In the records that follow, the lines from the one containing "Task: Select column C header" to the one containing "Given: Tap the", inclusive, are to be given again exactly.

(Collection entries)

----------------------------------------

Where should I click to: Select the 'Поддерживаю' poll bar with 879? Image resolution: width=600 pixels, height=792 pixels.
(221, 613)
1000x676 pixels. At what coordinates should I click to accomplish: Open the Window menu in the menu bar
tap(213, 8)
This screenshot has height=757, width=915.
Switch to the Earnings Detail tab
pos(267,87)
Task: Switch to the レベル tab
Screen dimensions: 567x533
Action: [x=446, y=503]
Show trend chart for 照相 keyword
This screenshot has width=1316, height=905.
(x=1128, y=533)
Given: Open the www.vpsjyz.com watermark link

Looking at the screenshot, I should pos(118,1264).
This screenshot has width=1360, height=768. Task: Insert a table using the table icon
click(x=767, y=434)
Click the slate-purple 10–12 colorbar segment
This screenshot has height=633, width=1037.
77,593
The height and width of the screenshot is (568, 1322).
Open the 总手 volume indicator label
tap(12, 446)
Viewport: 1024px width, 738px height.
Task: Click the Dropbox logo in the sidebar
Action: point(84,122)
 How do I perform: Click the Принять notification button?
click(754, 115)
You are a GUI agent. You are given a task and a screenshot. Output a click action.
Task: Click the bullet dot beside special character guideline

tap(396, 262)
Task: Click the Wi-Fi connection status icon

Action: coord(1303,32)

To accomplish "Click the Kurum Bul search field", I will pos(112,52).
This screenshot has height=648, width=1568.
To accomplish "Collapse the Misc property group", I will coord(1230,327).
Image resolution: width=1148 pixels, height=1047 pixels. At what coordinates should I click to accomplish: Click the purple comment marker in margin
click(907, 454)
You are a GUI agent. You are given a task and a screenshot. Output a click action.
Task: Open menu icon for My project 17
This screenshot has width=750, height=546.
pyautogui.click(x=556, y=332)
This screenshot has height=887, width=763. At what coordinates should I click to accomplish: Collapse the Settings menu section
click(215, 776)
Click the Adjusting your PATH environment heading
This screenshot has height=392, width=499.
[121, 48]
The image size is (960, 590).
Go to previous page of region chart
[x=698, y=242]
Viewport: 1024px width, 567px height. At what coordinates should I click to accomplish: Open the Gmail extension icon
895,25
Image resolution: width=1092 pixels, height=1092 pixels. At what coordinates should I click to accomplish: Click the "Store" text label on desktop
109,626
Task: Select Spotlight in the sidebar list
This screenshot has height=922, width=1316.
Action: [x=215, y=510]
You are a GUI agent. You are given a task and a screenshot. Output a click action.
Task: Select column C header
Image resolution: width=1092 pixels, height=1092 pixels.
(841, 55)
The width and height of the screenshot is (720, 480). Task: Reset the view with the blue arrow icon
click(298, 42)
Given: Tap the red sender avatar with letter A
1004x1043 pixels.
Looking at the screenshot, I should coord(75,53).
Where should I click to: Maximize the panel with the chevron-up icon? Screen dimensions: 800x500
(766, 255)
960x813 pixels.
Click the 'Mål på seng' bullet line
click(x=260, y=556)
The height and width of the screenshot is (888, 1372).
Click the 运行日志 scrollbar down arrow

----------------------------------------

**Reply to the task:**
Task: Select column C header
Image resolution: width=1092 pixels, height=1092 pixels.
(841, 55)
The width and height of the screenshot is (720, 480). Task: Reset the view with the blue arrow icon
click(298, 42)
Given: Tap the red sender avatar with letter A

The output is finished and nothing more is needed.